In questo spirito, i leader occidentali hanno ripetutamente condannato l’inazione del Consiglio di Sicurezza. Nulla è più lontano dalla verità: il Consiglio è diviso, come dimostrano i tre successivi veti, ma è attivo e ha già emanato tre risoluzioni sulla crisi siriana (2042, 2043 e 2059). Quando la giuria di un tribunale penale è divisa sulla colpevolezza di un imputato e lo assolve, non dice che la Corte è impotente a condannarlo, ma afferma al contrario di aver fatto giustizia. Quando il Consiglio di Sicurezza, che è una delle fonti del diritto internazionale, respinge una risoluzione, si deve accettare quel che ha espresso la legge, che si sia soddisfatti o meno della sua decisione.
Kofi Annan ha spiegato le sue dimissioni con queste parole: «la crescente militarizzazione sul campo e la chiara mancanza di unità del Consiglio di Sicurezza ha cambiato radicalmente le condizioni per il successo della mia missione.» Par di sognare, ma Kofi Annan aveva accettato le sue funzioni il 23 febbraio.
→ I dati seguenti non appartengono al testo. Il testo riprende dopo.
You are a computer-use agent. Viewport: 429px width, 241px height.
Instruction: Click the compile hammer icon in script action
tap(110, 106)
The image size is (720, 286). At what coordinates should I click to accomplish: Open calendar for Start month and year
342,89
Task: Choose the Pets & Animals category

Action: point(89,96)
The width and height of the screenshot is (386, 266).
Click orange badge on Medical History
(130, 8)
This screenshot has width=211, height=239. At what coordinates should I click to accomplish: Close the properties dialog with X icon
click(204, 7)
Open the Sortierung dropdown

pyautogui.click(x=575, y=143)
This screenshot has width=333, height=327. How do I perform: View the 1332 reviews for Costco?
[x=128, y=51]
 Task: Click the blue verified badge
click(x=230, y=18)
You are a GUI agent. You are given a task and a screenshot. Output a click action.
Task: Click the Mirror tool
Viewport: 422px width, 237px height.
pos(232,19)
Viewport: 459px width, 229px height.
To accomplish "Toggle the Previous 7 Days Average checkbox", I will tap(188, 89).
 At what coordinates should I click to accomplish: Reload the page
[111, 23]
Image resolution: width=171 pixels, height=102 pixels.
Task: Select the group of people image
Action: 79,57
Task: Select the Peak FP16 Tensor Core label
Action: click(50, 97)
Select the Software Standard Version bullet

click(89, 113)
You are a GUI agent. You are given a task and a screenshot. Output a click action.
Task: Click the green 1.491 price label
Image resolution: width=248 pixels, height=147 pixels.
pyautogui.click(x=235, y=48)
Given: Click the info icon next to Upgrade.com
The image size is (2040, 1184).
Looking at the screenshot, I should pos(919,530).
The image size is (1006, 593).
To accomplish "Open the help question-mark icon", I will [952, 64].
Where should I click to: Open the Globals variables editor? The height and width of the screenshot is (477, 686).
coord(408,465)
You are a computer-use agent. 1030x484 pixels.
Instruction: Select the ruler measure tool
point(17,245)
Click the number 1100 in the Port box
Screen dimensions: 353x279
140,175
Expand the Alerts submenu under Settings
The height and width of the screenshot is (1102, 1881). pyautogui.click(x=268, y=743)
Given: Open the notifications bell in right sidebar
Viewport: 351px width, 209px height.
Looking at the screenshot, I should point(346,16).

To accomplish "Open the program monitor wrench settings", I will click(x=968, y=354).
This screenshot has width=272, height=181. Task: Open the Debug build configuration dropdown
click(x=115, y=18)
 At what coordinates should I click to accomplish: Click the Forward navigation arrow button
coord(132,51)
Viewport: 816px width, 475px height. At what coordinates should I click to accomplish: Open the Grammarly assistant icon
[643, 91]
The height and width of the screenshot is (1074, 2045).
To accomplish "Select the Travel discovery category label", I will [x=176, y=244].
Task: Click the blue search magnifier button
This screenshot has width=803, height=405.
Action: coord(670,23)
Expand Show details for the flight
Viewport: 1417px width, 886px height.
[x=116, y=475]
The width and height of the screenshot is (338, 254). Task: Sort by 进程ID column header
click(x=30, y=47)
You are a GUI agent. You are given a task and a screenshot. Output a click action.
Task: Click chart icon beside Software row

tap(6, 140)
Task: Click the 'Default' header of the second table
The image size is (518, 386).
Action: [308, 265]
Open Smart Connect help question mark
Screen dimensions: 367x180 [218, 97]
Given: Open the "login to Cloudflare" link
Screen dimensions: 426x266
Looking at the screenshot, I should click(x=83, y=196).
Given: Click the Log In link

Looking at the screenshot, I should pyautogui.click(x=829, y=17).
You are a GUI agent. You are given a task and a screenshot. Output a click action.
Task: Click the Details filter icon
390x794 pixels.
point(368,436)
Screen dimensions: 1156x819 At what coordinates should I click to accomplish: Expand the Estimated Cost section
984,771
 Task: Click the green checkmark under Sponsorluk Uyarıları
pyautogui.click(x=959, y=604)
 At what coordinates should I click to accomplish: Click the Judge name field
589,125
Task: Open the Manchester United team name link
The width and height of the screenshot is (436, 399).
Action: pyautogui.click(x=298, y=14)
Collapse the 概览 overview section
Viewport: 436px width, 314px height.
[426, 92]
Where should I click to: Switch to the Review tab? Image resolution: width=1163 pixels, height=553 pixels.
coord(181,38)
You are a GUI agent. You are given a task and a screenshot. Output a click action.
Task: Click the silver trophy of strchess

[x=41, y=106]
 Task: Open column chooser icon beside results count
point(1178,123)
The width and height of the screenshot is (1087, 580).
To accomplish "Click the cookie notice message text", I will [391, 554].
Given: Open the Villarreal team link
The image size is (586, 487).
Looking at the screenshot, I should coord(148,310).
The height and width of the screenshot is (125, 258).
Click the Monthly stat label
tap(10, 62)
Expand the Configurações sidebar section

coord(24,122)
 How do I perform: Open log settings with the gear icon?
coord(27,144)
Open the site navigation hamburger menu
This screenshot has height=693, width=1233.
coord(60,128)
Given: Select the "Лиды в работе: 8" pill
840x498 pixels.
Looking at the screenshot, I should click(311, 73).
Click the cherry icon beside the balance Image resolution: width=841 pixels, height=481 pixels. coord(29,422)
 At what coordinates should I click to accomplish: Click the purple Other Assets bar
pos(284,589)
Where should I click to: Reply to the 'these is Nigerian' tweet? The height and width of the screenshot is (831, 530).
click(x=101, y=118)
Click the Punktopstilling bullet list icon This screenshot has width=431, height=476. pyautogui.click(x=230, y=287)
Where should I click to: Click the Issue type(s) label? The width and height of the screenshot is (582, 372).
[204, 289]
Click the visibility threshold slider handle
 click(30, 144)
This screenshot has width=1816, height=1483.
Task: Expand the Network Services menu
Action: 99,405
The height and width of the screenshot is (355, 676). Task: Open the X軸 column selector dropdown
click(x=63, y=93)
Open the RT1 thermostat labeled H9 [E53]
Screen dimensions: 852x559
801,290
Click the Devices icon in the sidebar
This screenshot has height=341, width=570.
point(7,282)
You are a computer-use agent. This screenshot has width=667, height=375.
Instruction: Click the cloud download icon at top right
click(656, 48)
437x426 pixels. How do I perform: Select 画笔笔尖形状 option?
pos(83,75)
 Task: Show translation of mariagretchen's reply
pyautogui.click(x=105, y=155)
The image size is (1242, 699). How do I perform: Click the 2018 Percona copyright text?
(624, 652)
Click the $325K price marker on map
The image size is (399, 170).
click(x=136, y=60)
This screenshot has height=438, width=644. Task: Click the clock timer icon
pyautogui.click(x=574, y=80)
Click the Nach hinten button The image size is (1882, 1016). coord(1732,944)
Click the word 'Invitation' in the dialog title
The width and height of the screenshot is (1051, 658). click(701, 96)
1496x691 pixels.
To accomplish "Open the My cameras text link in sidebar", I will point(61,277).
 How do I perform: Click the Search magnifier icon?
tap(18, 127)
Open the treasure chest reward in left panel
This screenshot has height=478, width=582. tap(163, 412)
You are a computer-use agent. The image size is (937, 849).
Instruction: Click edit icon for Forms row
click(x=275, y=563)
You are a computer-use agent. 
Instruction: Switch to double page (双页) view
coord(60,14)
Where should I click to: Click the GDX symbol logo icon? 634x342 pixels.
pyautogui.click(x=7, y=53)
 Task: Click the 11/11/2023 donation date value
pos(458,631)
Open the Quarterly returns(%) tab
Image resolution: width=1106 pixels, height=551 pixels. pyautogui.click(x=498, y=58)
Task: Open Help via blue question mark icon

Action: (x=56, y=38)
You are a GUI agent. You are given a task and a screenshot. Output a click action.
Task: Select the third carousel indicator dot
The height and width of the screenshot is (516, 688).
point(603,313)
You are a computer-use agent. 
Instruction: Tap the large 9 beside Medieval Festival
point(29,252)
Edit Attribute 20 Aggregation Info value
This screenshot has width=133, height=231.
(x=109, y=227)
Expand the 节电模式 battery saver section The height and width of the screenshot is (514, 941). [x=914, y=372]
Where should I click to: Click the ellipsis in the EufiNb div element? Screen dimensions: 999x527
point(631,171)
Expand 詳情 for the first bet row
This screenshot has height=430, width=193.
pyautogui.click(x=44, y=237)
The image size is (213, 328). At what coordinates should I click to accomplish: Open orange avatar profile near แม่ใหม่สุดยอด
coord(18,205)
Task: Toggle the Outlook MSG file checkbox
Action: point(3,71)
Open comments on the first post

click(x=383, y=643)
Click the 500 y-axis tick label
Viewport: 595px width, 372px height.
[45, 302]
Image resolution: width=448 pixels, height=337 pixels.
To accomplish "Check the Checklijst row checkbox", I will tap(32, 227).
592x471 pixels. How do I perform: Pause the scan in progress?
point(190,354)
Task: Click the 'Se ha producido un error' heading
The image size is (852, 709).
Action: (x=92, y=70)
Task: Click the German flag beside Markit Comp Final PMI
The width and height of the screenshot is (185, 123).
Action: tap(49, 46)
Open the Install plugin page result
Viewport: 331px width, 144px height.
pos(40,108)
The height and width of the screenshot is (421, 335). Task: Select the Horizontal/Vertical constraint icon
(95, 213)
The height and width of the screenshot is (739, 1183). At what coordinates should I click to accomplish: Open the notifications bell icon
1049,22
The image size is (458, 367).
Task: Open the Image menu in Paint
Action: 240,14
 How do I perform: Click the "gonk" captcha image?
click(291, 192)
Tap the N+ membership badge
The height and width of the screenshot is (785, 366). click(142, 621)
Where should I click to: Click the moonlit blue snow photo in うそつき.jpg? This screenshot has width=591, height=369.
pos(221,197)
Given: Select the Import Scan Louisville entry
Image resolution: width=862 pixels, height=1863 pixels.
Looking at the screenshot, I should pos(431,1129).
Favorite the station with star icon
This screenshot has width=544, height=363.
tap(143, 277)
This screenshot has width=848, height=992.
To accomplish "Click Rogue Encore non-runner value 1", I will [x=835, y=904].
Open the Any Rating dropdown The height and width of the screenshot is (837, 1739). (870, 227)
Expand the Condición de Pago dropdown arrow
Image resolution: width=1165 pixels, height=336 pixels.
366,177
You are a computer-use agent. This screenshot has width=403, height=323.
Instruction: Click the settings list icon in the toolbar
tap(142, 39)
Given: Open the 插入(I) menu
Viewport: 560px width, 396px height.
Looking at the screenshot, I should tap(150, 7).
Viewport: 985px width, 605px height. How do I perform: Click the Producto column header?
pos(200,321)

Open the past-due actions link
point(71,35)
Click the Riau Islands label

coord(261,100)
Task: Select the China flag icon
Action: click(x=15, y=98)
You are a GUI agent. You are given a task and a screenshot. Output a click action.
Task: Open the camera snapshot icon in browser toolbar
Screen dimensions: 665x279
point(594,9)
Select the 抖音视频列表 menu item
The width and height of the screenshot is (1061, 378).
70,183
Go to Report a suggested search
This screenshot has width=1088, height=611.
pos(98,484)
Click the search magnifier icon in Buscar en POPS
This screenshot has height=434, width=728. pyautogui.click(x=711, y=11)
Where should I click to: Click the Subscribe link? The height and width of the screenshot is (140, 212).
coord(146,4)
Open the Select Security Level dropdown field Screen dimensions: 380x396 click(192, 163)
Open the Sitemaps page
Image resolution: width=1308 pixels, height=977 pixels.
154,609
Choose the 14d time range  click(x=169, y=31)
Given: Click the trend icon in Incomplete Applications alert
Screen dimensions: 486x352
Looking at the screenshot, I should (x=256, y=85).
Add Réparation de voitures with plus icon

A quel tempo, l’esercito siriano stava assediando l’Emirato Islamico di Baba Amr, dove sono stati ricacciati due-tremila combattenti con istruttori occidentali, intanto che la Cina e la Russia avevano già fatto ricorso per due volte al loro diritto di veto. In realtà, nessun protagonista ha cambiato la sua posizione di una virgola. Solo l’equilibrio delle forze sul terreno è cambiato: una fazione della popolazione siriana che sosteneva i gruppi armati ormai dà il suo appoggio all’esercito nazionale; dopo aver perso l’Emirato Islamico di Baba Amr, i Contras non ce l’hanno fatta a impadronirsi di Damasco né di Aleppo, e sono privi di un santuario. Kofi Annan diserta il campo di battaglia siriano, come aveva fatto a Cipro nel 2004, dopo il rifiuto del suo piano di pace in un referendum.
In retrospettiva, sembra che concepisse la sua missione nell’ottica di un rovesciamento del presidente al-Assad con la forza, e ora non sappia più che fare davanti al fallimento dell’Esercito siriano libero sostenuto dall’Occidente. Evidentemente, le dimissioni dell’inviato speciale non sono solo l’espressione del suo personale turbamento, ma è anche parte della campagna occidentale volta a stigmatizzare un «impedimento della comunità internazionale» e caricare la responsabilità sulle spalle di Siria, Russia e Cina.
Questo fa intravedere il vero significato di questa agitazione. Gli occidentali se ne infischiano del benessere dei siriani: sono loro ad armare i mercenari che torturano e massacrano in grande scala, e non hanno intenzione di fermarsi. La loro attività diplomatica è esclusivamente orientata verso una messa in stato d’accusa della Russia e della Cina nonché a rimettere in discussione l’esistenza stessa del diritto internazionale.
L’ ossequiosissimo Ban Ki-moon non si è sbagliato. Aprendo il dibattito dell’Assemblea Generale sulla Siria, ha sconfessato l’analisi presentata dalla risoluzione. Non ha denunciato un conflitto siro-siriano. Ha lamentato «una guerra per procura» tra grandi potenze, una guerra il cui obiettivo è non è la presa della Siria, ma la regolazione di un nuovo rapporto di forze a livello mondiale.